Structures (A and D), activities (B and E), EC₅₀ values and 95% confidence intervals (CI) (C and F) of Class 1A and Class 1B CqsS synthetic agonists, respectively. In panels B and E, light-production from the V. cholerae CAI-1 reporter strain WN1102 is shown in response to increasing concentrations of CAI-1 (red) and the designated synthetic compounds. The reported EC₅₀ for CAI-1 is 35 nM [31], we measure it here to be 38 nM. Relative light units (RLU) are defined as counts/min ml^-1 per OD₆₀₀. All experiments were performed in triplicate. Error bars showing standard errors of the mean are present, albeit small, in panels B and E.

Fig 7. Synthetic agonists inhibit CqsS autophosphorylation.

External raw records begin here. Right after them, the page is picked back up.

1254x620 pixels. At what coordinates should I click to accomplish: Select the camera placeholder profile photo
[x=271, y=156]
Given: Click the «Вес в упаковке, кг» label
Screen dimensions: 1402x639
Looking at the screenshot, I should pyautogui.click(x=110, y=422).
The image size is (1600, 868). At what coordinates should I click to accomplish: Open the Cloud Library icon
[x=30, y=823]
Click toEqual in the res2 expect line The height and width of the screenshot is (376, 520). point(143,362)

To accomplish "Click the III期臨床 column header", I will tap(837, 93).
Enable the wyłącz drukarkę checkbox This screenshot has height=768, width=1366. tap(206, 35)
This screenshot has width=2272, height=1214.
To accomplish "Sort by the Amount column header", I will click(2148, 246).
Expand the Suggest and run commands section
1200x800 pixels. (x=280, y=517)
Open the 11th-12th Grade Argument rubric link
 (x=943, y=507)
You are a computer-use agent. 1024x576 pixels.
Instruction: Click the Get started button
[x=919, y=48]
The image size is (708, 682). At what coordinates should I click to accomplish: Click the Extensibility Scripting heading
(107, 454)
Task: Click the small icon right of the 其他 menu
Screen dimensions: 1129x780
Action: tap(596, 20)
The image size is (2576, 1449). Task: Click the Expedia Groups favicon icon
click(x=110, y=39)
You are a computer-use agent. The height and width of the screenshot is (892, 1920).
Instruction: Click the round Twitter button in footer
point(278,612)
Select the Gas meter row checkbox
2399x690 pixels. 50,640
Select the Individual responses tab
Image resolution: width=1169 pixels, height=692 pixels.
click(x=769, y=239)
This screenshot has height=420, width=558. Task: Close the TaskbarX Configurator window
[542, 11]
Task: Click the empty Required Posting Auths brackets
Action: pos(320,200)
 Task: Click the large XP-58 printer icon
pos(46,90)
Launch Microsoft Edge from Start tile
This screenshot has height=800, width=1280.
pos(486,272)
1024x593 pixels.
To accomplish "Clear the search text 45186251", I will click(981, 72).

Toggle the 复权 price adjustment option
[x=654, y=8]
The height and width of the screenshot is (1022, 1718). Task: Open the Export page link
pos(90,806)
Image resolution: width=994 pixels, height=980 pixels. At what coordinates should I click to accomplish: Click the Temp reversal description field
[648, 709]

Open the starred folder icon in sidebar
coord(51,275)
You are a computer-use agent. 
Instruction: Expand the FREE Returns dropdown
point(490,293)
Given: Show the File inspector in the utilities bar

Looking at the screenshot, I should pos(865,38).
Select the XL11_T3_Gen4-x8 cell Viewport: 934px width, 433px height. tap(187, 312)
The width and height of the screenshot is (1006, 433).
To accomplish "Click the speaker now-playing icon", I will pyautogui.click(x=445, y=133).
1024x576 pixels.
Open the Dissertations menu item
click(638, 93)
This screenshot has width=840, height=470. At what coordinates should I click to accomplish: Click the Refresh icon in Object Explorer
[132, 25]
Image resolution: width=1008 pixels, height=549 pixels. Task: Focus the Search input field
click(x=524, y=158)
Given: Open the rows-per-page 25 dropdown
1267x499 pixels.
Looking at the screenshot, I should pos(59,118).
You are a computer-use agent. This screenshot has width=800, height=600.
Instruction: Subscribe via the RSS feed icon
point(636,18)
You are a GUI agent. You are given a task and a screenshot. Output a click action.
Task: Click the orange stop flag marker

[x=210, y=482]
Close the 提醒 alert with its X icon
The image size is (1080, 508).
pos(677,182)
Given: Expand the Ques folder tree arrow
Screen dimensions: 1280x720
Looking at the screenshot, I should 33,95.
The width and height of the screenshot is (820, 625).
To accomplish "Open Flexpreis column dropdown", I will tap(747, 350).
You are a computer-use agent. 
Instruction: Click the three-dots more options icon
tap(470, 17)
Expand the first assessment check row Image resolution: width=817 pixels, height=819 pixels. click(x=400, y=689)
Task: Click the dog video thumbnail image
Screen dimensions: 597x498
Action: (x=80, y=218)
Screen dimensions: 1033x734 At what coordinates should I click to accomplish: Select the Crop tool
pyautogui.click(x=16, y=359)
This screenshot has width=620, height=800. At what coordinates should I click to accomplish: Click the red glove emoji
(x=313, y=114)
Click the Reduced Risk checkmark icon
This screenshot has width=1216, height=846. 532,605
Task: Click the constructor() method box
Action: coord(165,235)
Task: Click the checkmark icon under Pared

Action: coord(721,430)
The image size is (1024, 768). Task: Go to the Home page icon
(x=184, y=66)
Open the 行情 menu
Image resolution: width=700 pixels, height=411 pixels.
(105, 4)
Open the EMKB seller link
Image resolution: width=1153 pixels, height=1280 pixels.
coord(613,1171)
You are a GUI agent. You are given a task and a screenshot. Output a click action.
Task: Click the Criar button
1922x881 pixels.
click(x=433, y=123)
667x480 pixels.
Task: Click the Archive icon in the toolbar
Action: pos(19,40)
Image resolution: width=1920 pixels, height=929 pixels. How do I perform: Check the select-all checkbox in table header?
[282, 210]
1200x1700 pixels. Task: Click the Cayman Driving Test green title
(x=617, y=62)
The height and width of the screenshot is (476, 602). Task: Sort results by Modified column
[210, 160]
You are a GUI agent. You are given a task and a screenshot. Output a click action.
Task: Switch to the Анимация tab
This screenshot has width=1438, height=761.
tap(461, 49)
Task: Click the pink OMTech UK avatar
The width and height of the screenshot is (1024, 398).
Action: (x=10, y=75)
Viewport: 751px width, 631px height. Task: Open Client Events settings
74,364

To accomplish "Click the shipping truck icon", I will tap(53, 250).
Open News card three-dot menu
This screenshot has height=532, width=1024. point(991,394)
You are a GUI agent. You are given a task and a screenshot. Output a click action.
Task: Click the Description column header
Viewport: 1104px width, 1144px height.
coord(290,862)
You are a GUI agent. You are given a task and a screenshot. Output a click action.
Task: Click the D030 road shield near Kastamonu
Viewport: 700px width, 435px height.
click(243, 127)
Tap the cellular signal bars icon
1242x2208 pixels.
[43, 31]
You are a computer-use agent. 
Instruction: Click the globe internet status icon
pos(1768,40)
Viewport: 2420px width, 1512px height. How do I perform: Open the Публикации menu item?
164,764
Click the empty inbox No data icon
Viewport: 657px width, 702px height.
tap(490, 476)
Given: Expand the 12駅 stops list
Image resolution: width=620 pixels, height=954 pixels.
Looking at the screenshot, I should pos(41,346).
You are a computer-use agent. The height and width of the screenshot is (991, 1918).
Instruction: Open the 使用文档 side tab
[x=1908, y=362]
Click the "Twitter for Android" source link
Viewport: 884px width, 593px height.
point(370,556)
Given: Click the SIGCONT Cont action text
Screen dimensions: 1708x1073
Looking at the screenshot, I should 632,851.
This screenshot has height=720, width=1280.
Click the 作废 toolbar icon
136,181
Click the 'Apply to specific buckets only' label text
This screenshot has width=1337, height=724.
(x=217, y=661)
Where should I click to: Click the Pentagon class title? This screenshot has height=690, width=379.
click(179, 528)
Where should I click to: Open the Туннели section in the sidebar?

A) Inhibition of autophosphorylation of CqsS D618N by 1 μM CAI-1 (red), Class 1A compound #1 (gray), and Class 1B compound #10 (white). Reactions were subjected to gel electrophoresis and each gel contained an independent DMSO control. Gels from a single experiment were exposed simultaneously. Band intensities for CqsS D618N~P were normalized to the maximum phosphorylation in presence of DMSO (black), see S11A Fig. Experiments were performed in triplicate and error bars represent standard errors of the mean. B) Concentration-dependent inhibition of WT CqsS autophosphorylation by CAI-1 and representative synthetic agonists, see S11B Fig. Experiments were performed in duplicate and error bars represent standard errors of the mean. C) CqsS-dependent repression of qrr4-gfp expression following addition of DMSO, 1 μM CAI-1, compound #1, or compound #10 when WT CqsS or the designated CqsS variant is present in V. cholerae. Experiments were performed in triplicate and error bars represent standard errors of the mean. We note that slightly different EC₅₀/IC₅₀ values are obtained in the two assays used in this figure and in the bioluminescence assay used in Fig 6B and 6E. Different EC₅₀ values are obtained because the QS components measured in the assays function in different tiers of the cascade and are related in a non-linear fashion.